Passeando pela Rua do Pocinho

Amigos, convido-os para um passeio na Rua do Pocinho, no centro de São Paulo. Quem vai comigo? Não se assustem e nem tenham medo porque a Rua do Pocinho é muito conhecida, bonita e chique. Ela sai da Praça da República e vai em direção ao Largo do Arouche. Hoje, ela se chama Avenida Vieira de Carvalho. Já se chamou também Rua da Santa Cruz.

Por que Rua do Pocinho? Este foi o nome que a população deu naqueles tempos. Há mais ou menos cem anos aquela região era apenas um arrabalde na cidade de São Paulo, entre o Anhangabaú e o Tamanduateí. Onde hoje é o Largo do Arouche havia quintais com restos das plantações de chá do Marechal Arouche. A Rua ficou conhecida por este nome porque ali ocorreu uma tragédia, na primeira metade do século XIX.

Mais ou menos na metade da rua de quem vai da Praça da República para o Largo do Arouche, do lado esquerdo, havia um grande terreno e nele havia um poço. O dono mandou fazer uma limpeza no poço, pois dele se servia costumeiramente. Para esse serviço, do lado de fora ficava um ajudante que manejava o sarilho onde a corda se enrolava e cuja ponta estava atada na cintura do poceiro. Por desgraça, a corda se rompeu antes que ele chegasse ao fundo. Apesar de todos os esforços durante muitas horas, não foi possível salvá-lo. O poço era estreito e fundo e não conseguiram tirá-lo da água.

O dono mandou, então, entulhar o poço e a população fincou sobre ele uma cruz, em piedade ao pobre poceiro. Mais tarde ali foi erguida também uma capelinha, que ficou conhecida como a Capela da Santa Cruz do Pocinho. Este fato foi relatado pelo prof. José de Souza Martins que conhece, como poucos, muitas histórias sobre São Paulo e seus habitantes.
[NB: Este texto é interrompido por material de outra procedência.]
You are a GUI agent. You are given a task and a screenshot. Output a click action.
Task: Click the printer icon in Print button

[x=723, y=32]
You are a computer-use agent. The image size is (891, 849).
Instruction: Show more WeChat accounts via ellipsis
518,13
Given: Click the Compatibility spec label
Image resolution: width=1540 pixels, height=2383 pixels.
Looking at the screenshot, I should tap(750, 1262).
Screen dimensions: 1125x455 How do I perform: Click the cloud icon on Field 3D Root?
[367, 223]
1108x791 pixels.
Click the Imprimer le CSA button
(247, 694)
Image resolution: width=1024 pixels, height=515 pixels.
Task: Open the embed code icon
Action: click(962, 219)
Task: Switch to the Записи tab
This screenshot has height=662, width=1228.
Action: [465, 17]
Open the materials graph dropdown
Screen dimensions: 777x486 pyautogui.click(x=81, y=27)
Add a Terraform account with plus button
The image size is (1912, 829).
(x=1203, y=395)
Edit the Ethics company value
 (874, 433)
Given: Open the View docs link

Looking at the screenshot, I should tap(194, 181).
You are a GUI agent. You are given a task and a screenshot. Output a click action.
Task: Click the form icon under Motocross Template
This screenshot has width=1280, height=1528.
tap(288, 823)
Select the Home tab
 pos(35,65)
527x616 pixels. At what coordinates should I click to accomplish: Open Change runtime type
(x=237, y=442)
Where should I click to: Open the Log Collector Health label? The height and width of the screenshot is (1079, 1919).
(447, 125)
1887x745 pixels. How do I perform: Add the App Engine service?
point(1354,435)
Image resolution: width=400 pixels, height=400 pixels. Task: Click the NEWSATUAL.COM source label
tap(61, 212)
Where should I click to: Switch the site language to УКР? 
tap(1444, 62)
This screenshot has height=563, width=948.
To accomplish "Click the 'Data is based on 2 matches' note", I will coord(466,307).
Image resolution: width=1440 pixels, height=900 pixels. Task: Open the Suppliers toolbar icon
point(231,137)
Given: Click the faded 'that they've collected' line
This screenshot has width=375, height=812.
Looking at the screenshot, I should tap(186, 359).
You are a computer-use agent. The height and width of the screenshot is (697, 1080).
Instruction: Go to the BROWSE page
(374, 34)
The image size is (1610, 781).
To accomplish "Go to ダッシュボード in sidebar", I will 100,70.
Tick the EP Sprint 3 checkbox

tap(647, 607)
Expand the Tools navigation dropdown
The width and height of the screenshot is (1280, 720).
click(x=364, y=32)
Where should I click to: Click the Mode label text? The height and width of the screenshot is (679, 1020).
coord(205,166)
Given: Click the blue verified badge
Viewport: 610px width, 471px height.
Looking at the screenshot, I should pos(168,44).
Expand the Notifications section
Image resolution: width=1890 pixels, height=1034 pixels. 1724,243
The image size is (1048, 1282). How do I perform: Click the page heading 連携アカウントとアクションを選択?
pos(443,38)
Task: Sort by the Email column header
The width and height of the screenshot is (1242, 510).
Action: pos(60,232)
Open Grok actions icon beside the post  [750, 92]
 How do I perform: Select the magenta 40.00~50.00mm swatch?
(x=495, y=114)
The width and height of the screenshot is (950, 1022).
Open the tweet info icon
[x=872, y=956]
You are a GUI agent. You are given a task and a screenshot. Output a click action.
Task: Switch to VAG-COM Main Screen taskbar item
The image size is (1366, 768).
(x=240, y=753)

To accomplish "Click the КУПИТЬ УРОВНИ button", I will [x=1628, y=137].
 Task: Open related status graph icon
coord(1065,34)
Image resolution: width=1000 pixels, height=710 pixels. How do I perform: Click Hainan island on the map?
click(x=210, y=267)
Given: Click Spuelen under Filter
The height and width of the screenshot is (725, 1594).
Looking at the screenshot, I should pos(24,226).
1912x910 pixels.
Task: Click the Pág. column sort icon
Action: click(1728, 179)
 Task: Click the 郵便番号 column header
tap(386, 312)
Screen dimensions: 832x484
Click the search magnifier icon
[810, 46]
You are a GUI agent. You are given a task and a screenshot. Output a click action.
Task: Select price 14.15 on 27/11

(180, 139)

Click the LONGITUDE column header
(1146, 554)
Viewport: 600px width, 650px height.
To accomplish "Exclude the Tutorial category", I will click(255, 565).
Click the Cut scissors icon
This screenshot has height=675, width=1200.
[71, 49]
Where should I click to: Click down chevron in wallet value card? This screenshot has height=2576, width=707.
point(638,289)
Desde meus tempos de mocinha eu gostava de transitar por esta região. Já casada, íamos aos restaurantes e docerias na Vieira de Carvalho e fizemos muitas compras de boas roupas em suas lojas. Hoje, ela apresenta alguns pontos decadentes e outros sendo reformados, como é o caso do Hotel. Ela deveria ser restaurada porque é um logradouro, como toda a região, dos mais importantes da história da cidade.